Philosophie générale 1 - DEFLE - Français Langue Étrangère

Philosophie générale 1

Travaux Dirigés 24h

Cours Magistral 24h

Composante : UFR Humanités

Période de l'année : Semestre 1

Formes d'enseignement : Non accessible à distance

Description

Enseignant : E. Godinot

 

« Les biens et les maux : tentatives d’identification »

 

                Identifier les biens et les maux est la tâche prépondérante de la philosophie morale. Que l’on cherche à établir un cadre normatif pour la vie pratique, permettant de discriminer les attitudes suscitant l’éloge ou le blâme, ou à identifier les réalités ou les qualités nécessaires au bonheur, toute l’action humaine semble tributaire d’une identification exacte des biens et des maux, capable de lui assigner une direction en présentant ce qu’il faut rechercher ou fuir. Or, si tous les hommes aspirent au bonheur et l’identifient à la possession parfaite du bien (ou des biens), si tous agissent en vue d’obtenir quelque bien et avec l’ambition finale d’être heureux, tous s’opposent sur les définitions qu’ils en donnent : les uns poursuivent le plaisir, conçu comme absence de douleur ou comme stimulation sensible ; d’autres poursuivent la seule vertu, excellence qui rend capable de faire bon usage de toute chose et de tout supporter ; d’autres encore, admettent une pluralité de biens où la prépondérance de la vertu ne suffit pas à produire un bonheur parfait, ce qui revient à créer un nuancier de satisfactions dans lequel le bonheur parfait semble devenir un idéal inatteignable.

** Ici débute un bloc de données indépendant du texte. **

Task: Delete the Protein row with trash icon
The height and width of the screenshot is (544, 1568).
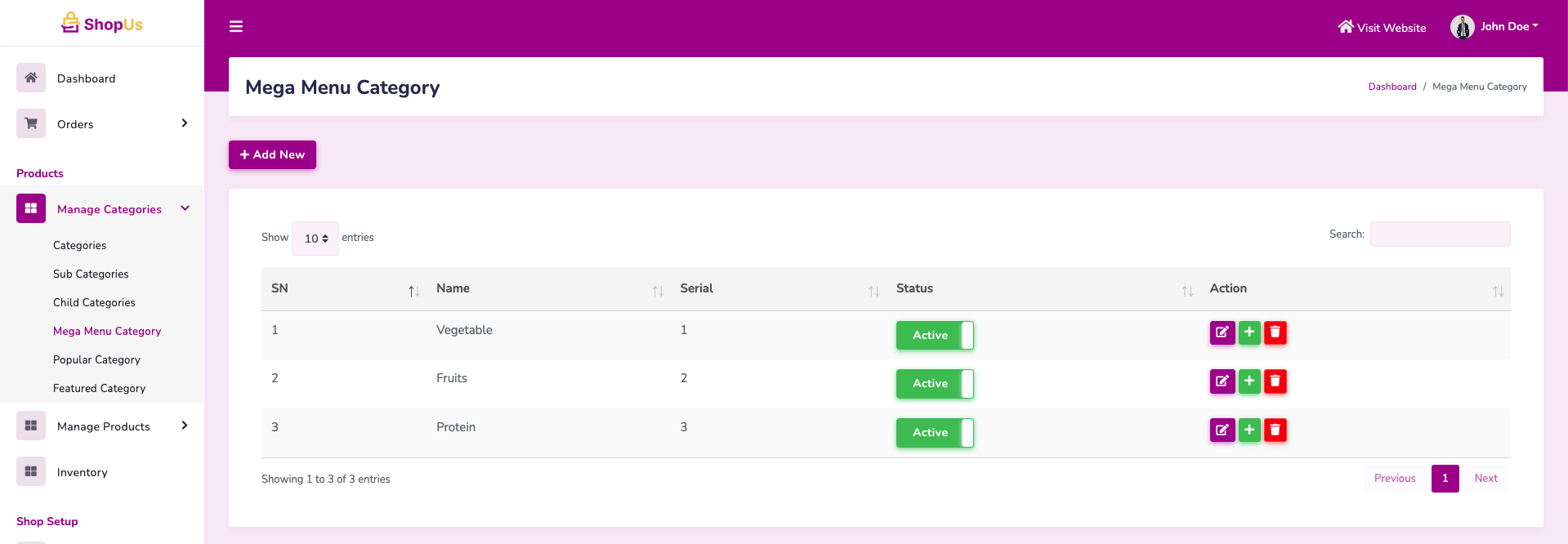Action: 1275,430
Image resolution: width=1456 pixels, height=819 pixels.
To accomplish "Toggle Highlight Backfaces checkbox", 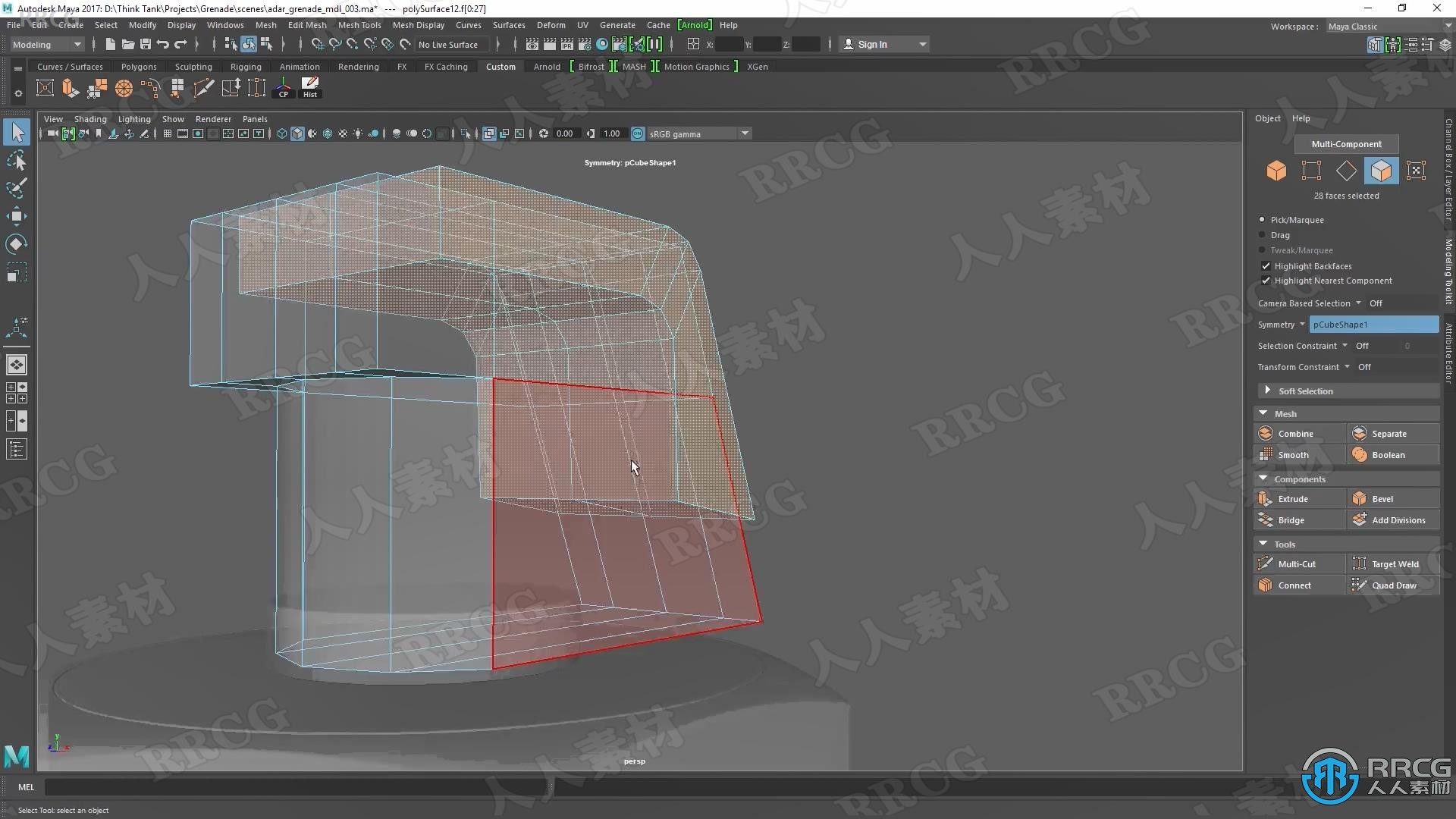I will click(1264, 265).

Ce désaccord est-il le signe d’une impossibilité de connaître la nature exacte des biens et des maux et d’une tendance qu’aurait tout un chacun à « nommer bien ce qui lui plait » (Sextus Empiricus), ou bien peut-on espérer identifier les biens et les maux sans en omettre aucun qui risquerait de compromettre toute velléité d’agir droitement ou d’atteindre le bonheur ? Faut-il considérer la recherche des biens et des maux comme une entreprise néfaste qui encourage les hommes à poursuivre ou à fuir de façon effrénée des réalités dont la valeur réelle est insaisissable ?

Ce cours cherchera donc à examiner la teneur des différentes solutions proposées par les philosophes anciens à l’épineuse question de l’identification des biens et des maux en étudiant principalement les controverses sur l’unité du bien ou la pluralité des biens et sur la place (exclusive ou non) que l’on accorde à la vertu dans chaque conception. Nous étudierons également les apories soulevées par les traditions sceptiques contre la simple prétention d’identifier les biens et les maux et ses conséquences potentiellement funestes sur le plan éthique ; apories dont il s’agira de voir si elles peuvent être dépassées au profit d’une conception plurielle et cumulative des biens.

Bibliographie

Bibliographie d’été :

  • Prioritairement

Cicéron, Fins des biens et des maux, GF, trad. J. Kany-Turpin

Aristote, Ethique à Nicomaque, Livre I et II trad. J. Tricot, Vrin.

  • En complément

Platon, République, Livre VI – VII, trad. E. Chambry, Tel Gallimard

Sextus Empiricus, Contre les moralistes, trad. O. D’Jeranian, éditions Manucius, 2018.